EP-A-2 735 306 discloses an extended-release tablet containing pirfenidone. The tablet is prepared by direct compression, in which pirfenidone and silicon dioxide are mixed in order to improve the flowability of the drug, followed by adding microcrystalline cellulose, low-viscosity hydroxypropyl methylcellulose (HPMC), high-viscosity HPMC and sodium stearyl fumarate, and subjecting the obtained mixture to compression. The low and high-viscosity HPMCs form the extended-release matrix, whereby the microcrystalline cellulose improves the tablet hardness.
WO 2017/172602 relates to the Esbriet® tablet.

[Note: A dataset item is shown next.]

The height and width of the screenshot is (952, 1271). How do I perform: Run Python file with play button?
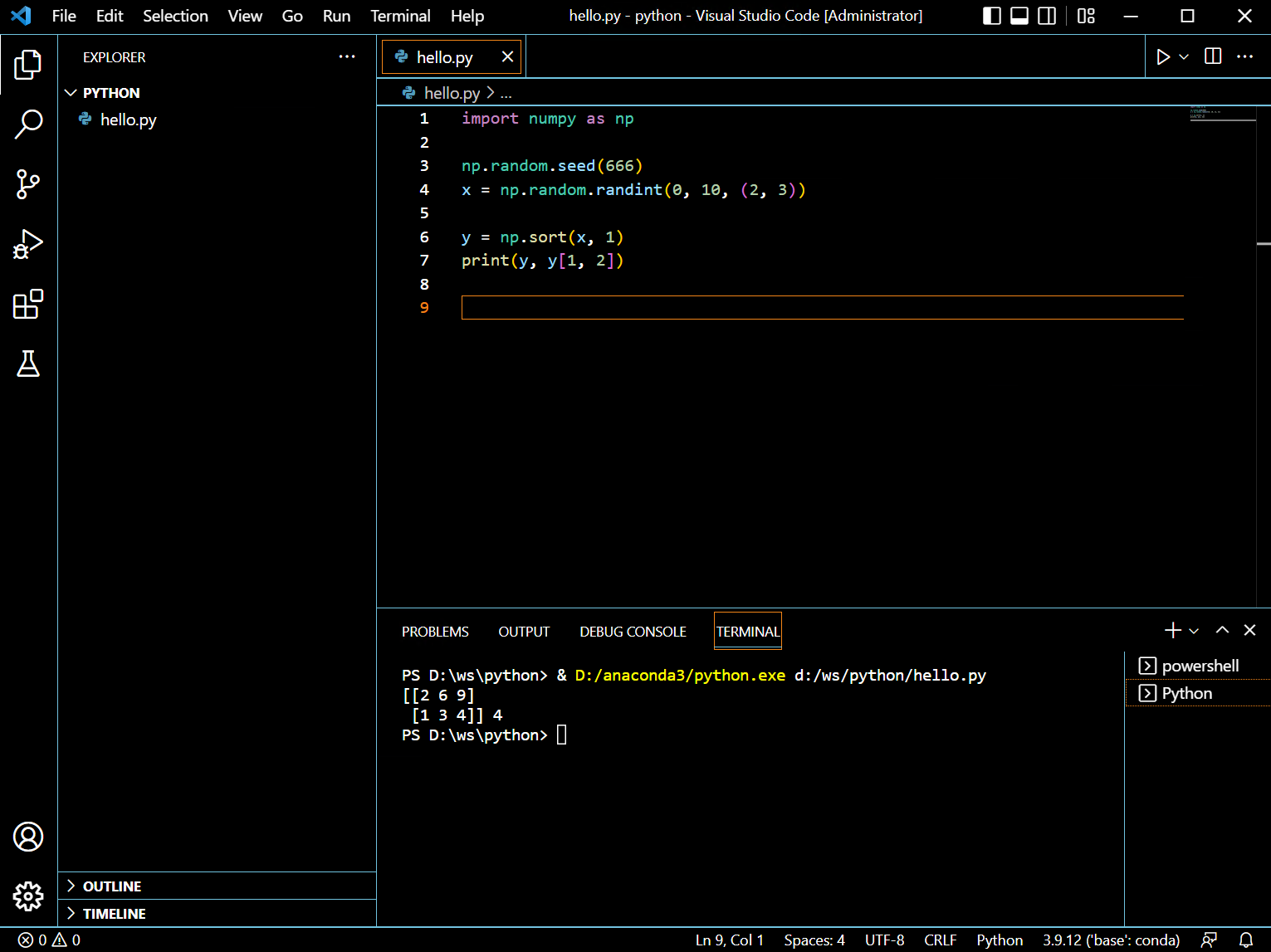click(1163, 56)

It is stated in the application that the particle size of pirfenidone can vary between the suppliers and that is was found that these particle size variations affect the hardness of the tablet. However, the particle size distribution of pirfenidone has no influence on the drug release characteristics, if the Dv90 value is adjusted to 50-150 μm. Rather, the drug release characteristics depend on the solid fraction of the tablet (the ratio of the tablet's apparent density and true density): the higher the solid fraction, the longer the disintegration time.
The tablet is prepared by subjecting pirfenidone, a filler (preferably microcrystalline cellulose) and a glidant (preferably silica) to wet-granulation using an aqueous binder (preferably povidone) solution. The obtained granules are subsequently mixed with a disintegrant (preferably croscarmellose sodium), a lubricant (preferably magnesium stearate) and a glidant (preferably silica). Finally, the obtained mixture is subjected to compression, and the obtained tablet core is film-coated. The intragranular glidant is required to improve the flowability of pirfenidone.
One aspect of the present invention is to provide an immediate-release tablet or capsule for oral administration containing pirfenidone, which may contain the drug in a high concentration of at least 70% by weight and which can be prepared from a drug formulation that exhibits good flow properties. This aspect is attained by the subject matter as defined in the claims.
The present invention relates to granules containing pirfenidone and a sugar alcohol, and, furthermore, to the use of the granules for the preparation of an immediate-release tablet or capsule.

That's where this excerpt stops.